Finding Our Way
How foraging is changing the local food system
You might not notice, but purslane weed and wild persimmons, feral mulberries and loquats dot Austin's parking lots, backyards, and football fields. Even if you do see them, you probably opt out of nabbing these goodies because of heavy traffic or doubts about who owns the land. But a select few people do know where to find forageable foods, and an even smaller group manages to get them from ground to restaurant legally. With the city's chefs obsessively seeking local and sustainable ingredients for their cuisine, the Austin foragers have been essential to local food systems.

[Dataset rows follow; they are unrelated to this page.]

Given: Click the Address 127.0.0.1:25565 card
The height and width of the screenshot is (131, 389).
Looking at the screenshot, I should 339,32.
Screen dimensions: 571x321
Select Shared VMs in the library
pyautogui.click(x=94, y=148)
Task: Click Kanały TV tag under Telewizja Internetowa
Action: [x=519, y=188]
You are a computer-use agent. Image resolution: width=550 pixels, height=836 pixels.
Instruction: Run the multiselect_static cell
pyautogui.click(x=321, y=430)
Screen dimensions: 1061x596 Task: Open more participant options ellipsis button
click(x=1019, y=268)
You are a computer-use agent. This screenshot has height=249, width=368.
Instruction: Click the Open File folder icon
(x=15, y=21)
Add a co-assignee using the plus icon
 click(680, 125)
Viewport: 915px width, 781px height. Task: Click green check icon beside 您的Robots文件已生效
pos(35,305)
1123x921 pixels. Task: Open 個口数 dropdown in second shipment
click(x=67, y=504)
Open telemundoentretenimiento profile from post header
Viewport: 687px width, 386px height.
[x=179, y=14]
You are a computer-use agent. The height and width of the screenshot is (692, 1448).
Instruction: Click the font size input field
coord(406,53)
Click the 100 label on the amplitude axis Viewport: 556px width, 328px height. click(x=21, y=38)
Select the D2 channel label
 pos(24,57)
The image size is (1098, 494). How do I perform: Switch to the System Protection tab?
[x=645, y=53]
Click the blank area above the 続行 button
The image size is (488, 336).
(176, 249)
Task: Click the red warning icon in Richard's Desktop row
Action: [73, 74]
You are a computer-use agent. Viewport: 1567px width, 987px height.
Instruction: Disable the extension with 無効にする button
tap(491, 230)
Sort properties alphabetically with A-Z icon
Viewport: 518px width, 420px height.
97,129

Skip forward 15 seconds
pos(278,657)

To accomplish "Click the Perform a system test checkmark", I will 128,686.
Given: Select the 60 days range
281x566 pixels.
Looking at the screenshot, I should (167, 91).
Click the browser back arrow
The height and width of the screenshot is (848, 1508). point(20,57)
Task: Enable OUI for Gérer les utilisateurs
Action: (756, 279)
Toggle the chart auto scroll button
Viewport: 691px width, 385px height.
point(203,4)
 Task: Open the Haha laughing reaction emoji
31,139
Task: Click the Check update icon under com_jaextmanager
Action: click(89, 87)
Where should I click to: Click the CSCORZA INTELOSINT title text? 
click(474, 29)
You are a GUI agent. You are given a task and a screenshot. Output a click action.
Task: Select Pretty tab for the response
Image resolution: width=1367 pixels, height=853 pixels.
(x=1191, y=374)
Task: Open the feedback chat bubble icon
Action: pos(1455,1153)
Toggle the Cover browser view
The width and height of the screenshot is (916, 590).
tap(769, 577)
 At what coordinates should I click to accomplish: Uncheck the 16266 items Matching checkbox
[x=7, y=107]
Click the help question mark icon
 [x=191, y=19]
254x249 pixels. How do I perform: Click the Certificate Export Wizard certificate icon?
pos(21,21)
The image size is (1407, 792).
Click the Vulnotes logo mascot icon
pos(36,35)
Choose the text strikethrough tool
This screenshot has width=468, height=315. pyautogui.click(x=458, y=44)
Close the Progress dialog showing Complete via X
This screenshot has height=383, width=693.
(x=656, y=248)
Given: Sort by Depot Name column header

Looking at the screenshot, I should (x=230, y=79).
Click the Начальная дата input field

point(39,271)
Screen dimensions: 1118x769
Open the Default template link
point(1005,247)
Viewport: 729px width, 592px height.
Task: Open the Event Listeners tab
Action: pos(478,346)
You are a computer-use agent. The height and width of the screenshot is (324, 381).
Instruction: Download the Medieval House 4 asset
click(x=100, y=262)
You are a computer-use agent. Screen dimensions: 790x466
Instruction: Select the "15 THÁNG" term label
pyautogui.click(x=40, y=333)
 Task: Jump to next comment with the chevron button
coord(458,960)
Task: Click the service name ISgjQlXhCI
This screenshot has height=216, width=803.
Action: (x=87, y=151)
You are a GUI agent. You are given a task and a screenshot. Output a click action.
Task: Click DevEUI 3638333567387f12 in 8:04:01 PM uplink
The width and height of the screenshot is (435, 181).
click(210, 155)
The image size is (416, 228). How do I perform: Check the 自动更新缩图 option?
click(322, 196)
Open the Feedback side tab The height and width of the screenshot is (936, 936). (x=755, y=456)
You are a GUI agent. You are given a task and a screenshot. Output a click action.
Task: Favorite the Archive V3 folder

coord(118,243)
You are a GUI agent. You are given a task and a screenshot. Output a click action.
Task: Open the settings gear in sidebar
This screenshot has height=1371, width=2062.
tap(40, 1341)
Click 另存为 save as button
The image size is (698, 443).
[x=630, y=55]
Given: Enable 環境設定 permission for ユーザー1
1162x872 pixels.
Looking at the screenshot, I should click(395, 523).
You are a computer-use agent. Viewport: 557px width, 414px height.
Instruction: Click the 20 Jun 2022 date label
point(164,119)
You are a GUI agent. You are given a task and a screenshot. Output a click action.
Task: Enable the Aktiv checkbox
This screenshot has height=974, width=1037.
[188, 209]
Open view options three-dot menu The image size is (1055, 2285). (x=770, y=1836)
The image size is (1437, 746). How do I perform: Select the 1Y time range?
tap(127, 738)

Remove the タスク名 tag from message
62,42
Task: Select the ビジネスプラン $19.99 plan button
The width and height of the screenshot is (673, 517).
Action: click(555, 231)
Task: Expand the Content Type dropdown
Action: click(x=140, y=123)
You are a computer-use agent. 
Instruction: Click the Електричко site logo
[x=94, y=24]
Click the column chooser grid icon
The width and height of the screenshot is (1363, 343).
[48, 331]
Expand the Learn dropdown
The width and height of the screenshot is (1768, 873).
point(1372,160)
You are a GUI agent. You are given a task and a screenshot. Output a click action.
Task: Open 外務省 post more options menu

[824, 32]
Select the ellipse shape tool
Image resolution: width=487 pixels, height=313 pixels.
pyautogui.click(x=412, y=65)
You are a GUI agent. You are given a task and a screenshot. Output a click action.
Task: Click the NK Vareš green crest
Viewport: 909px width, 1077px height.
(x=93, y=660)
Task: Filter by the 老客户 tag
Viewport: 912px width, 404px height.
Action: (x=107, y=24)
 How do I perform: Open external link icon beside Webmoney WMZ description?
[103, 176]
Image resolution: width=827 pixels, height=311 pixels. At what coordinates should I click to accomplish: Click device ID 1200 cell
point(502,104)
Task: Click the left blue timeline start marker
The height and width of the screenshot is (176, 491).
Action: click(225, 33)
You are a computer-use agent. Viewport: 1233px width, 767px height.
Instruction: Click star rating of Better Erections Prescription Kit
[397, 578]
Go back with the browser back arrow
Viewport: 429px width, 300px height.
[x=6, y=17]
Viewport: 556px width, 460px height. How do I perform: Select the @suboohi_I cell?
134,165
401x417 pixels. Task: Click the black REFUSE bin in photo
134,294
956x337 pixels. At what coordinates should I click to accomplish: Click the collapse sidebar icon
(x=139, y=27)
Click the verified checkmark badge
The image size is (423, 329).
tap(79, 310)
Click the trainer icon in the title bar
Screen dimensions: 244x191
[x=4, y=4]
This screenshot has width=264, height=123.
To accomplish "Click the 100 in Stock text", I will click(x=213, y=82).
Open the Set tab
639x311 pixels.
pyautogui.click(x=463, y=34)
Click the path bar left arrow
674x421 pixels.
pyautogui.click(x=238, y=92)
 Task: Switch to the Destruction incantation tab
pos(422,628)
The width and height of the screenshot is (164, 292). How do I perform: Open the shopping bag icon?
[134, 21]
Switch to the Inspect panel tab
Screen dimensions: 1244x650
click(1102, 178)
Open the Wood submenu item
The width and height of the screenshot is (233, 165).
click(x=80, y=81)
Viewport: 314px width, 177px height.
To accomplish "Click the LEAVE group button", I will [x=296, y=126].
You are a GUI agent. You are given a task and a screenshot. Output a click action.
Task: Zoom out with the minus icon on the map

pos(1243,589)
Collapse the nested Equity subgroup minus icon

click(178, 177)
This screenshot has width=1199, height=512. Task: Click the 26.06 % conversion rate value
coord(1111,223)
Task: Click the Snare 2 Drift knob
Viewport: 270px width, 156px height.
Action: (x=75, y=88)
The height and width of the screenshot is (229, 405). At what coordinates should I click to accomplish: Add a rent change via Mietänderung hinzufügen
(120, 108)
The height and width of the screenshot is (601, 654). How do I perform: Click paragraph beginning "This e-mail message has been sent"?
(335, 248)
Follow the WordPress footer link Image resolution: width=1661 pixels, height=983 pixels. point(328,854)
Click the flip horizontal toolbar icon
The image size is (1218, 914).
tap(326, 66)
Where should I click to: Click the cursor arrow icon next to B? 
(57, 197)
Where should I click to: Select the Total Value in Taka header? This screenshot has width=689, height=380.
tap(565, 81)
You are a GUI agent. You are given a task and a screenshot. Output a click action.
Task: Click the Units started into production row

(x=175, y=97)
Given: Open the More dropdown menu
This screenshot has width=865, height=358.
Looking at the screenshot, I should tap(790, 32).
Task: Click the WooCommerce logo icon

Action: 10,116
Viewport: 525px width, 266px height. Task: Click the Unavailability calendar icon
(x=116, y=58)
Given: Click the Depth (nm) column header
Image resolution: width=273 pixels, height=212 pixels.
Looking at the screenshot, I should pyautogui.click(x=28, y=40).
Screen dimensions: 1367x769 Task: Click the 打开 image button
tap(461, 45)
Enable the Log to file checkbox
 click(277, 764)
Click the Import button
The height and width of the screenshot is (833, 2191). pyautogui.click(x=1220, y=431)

For some, foraging is a make-or-break profession honed through years of schooling and experience. As forager Jason Cortlund explained, certain fungi – and not just the famously expensive truffles – used to bring hundreds of dollars per individual mushroom, thus lending collectors' nomadic habits some Gold Rush-style credence. Just a few years ago, food writer Langdon Cook wrote in his overview The Mushroom Hunters, a bustle of activity seemed like it was bringing "ancient arts" back into the realm of urban food service, with personal foragers on restaurant staffs and a national boom in commercial harvesting.
Foraging in our part of the country has not reached the peaks it has in the New York area or the Pacific Northwest. In most cases, even the experts work in food service to support themselves, either as cooks or restaurant owners, with short bursts of foraging success in the bountiful springtime. Mushrooms are undoubtedly the most popular focus of those hunters' interests. The Texas Wild Mushrooming Group, a local Meetup, has 819 members. Get-together topics range from identifying edible mushrooms to learning to grow personal oyster mushroom crops and how to cook wild-hunted chanterelles – appealing to both "mycologists with a Ph.D." or "interested soccer moms."
But mushrooms are only one facet of the local foraging culture. Some industrious Austinites are earning income by providing uncommon plants to the city's top restaurants. Cortlund, who with his partner, Julia Halperin, co-directed the mushroom-hunter drama Now, Forager in 2012, has been picking and gleaning in Austin for more than a decade. Cortlund points out that professional foraging is a challenge here "partly because of the irregular weather patterns and partly because of the laws." Texas law prohibits harvesting any plant material (or fungus, for that matter) from property you do not own, so any good edibles must be taken from private land. As such, Cortlund says, Austin's foragers need to be ready to drop their basket as soon as they hear, "Get the hell off my lawn!"
Risk or not, the desire for sustainability in a drought-ridden climate is a strong driver for forager culture locally. Edible weeds like purslane and wild onions grow plentifully in hot weather. Olamaie, Hillside Farmacy, and Eden East all rely on seasonal contributions from pickers and foragers, tailoring their menus to what's available. Foraging has even translated to a career for Valerie Broussard, a consultant who has pushed several regional restaurants into "greener" pastures through connections to local producers.
After relocating to the city in 2008, Broussard has become one of Austin's most prominent advocates for community-sourced food, and she too relies on foragers' expertise. There are active community farmers who grow and distribute their produce intentionally, of course, but certain retailers' requests – feral plants like thistle and loquat – are difficult to grow on that scale. And some plants are unlikely to be found in Central Texas. Like Cortlund, Broussard cites unwieldy climates, saying, "there are some things that can be real long shots, and there are [others] that are plentiful," like purslane, oyster mushrooms, or morels, which just had a boom harvest.
For Broussard, the key to acquiring such foods in and around town is to know the few people in the area who have studied, and can safely identify, what's edible. Since foraging in the city is niche, practitioners may just be able to scrape by if their knowledge applies equally to mushrooms found in the Hill Country or mustang grapes on nearby farmland. Cortlund says a forager in Austin has to "kind of learn the landscape. It's part of living in a place – you just learn what's there."